■ TASK
Give back each entry exactly as written, apart from the pictures.

Collected data entries
▬▬▬▬▬▬▬▬▬▬
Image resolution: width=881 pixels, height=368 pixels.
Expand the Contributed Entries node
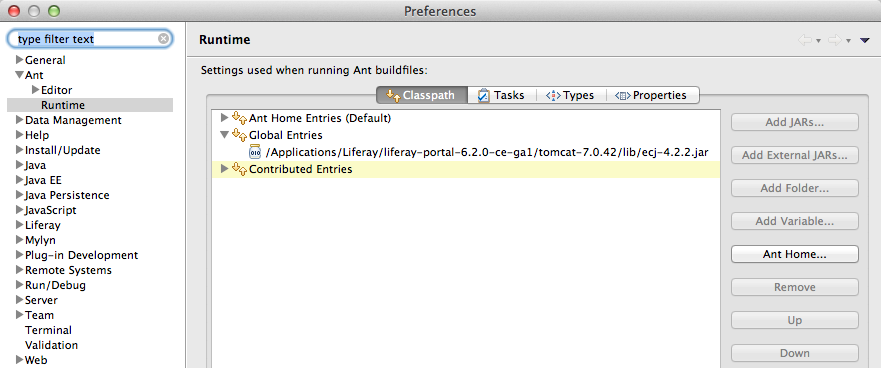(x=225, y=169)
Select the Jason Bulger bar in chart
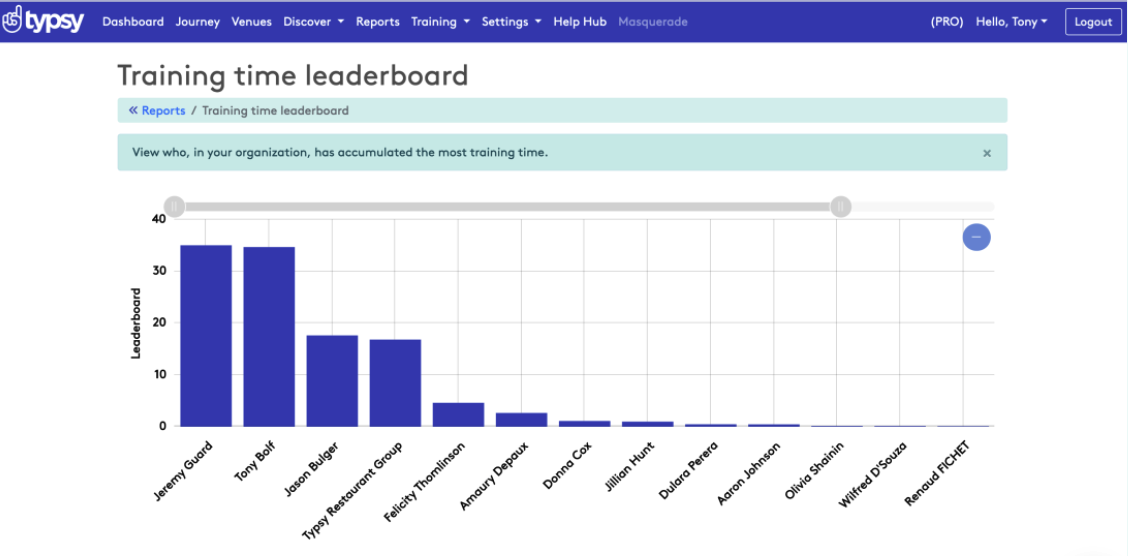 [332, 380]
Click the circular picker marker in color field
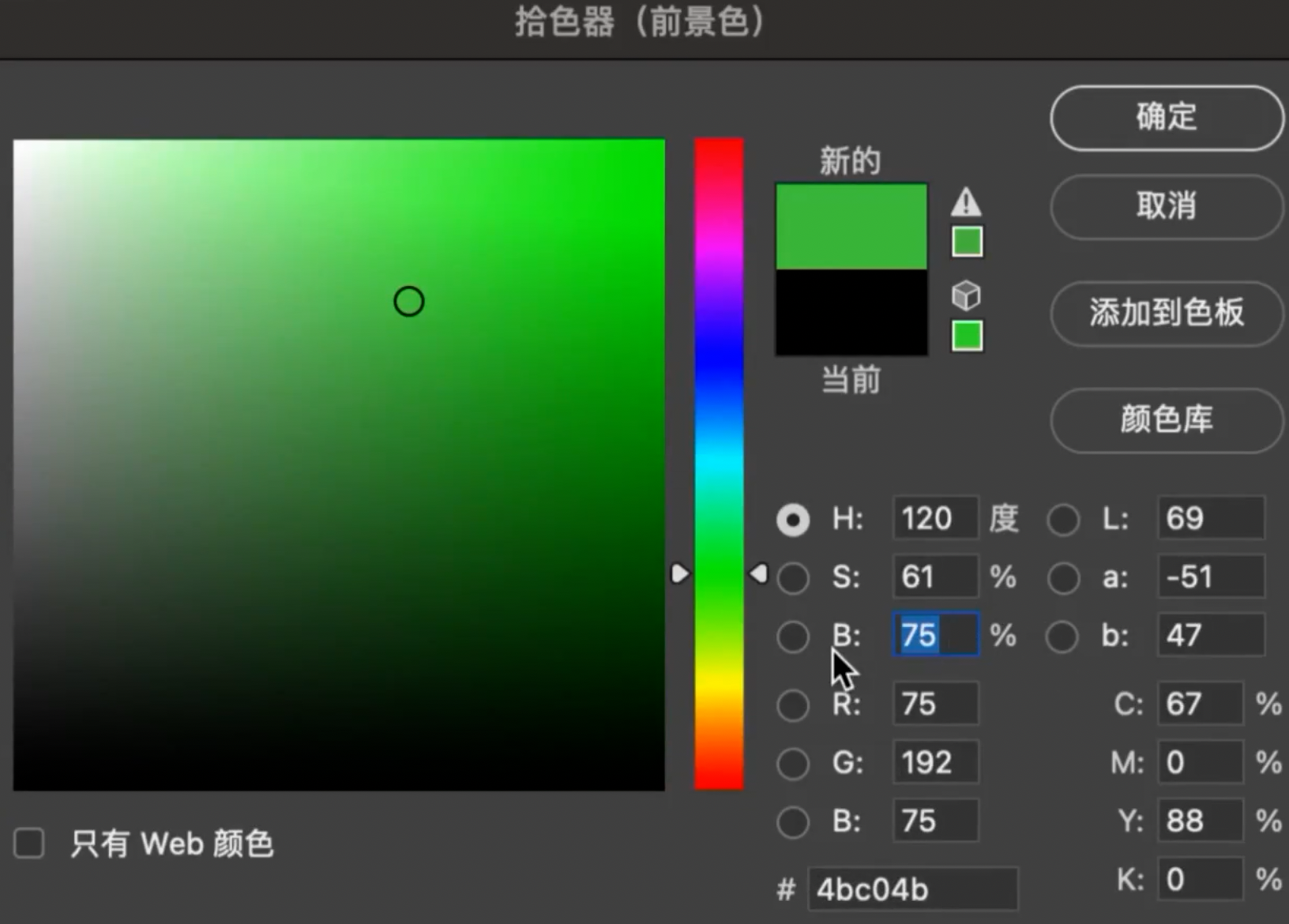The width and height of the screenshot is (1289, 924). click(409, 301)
▬▬▬▬▬▬▬▬▬▬
■ OUTPUT
Image resolution: width=881 pixels, height=368 pixels.
Expand the Contributed Entries node
(x=225, y=169)
Select the Jason Bulger bar in chart
 [332, 380]
Click the circular picker marker in color field
The width and height of the screenshot is (1289, 924). click(409, 301)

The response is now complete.